Iconography of Photodynamics
Iconography of Futurist photodynamics by Petrucci Pasquale
Digital manipulations belong to current everyday life but previously among the various expressive researches carried out by the pioneers of photography and contemporary art, Anton iulio Bragaglia’s Futurist Photodynamics Gpersonally manages to convey greater interest. In the foreground the movement of the moving subject is inserted, in particular it is crucial to immortalize the multiplication of the silhouette in different sequences. Creating a sort of collage of many frames in a single image makes an iconographic dynamism feasible. But Bragaglia’s photographic research did not have a particular consensus, perhaps because the cinematography made better the concept of movement that was the essence of Futurism, but also because the Futurists held photography in little or no account (Exibart / I futuristi: contro la photography?
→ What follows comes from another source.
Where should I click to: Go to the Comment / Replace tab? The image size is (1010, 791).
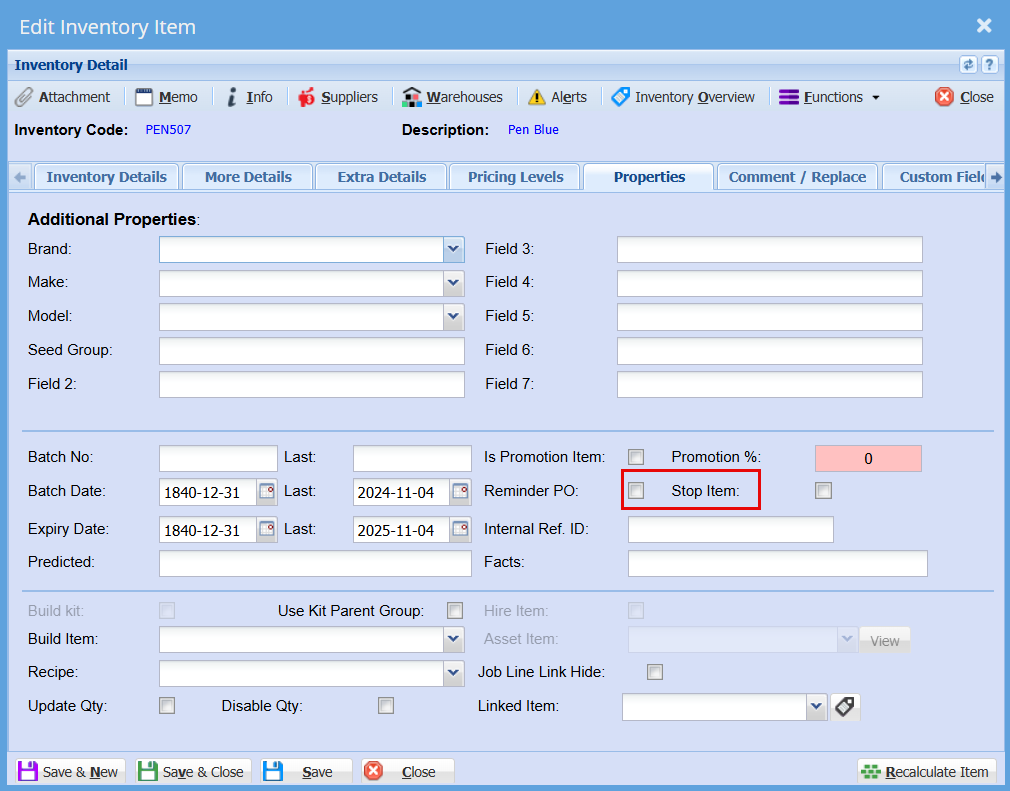(x=797, y=177)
Claudio Marra 10/04/09). However, the publication of the book written by Bragaglia, entitled “Futurist Photodynamics” triggered a definitive renunciation of Anton Giulio’s theory within the Futurist movement. Writes the painter Boccioni to Sporvieri, director of the Roman gallery in via del Tritone engaged in the installation of a futurist exhibition: “Please, I am writing this on behalf of my futurist friends, exclude any contact with the photodynamics of Bragaglia …”. My personal interest in photodynamics is engaging to the point of designing an expressive photographic research that gradually grouped different photographic shots characterized with specific operational technical indications that have been described in detail in my personal atelier. The project has had a significant aesthetic impact that has resulted in several exhibitions. It is necessary to highlight the personal exhibition held in Milan Italy in via Gerolamo Morone, 6 at the Creat center ve Council with the name Miraggi and with the critical profile of Prof. Carlo Franza. Further exhibitions were held in Specchia (LE) Italy at Borgo Cardigliano under the name of Alfabeti Visivi and in Casoria (NA) Italy at the CAM Museum in the Survival review.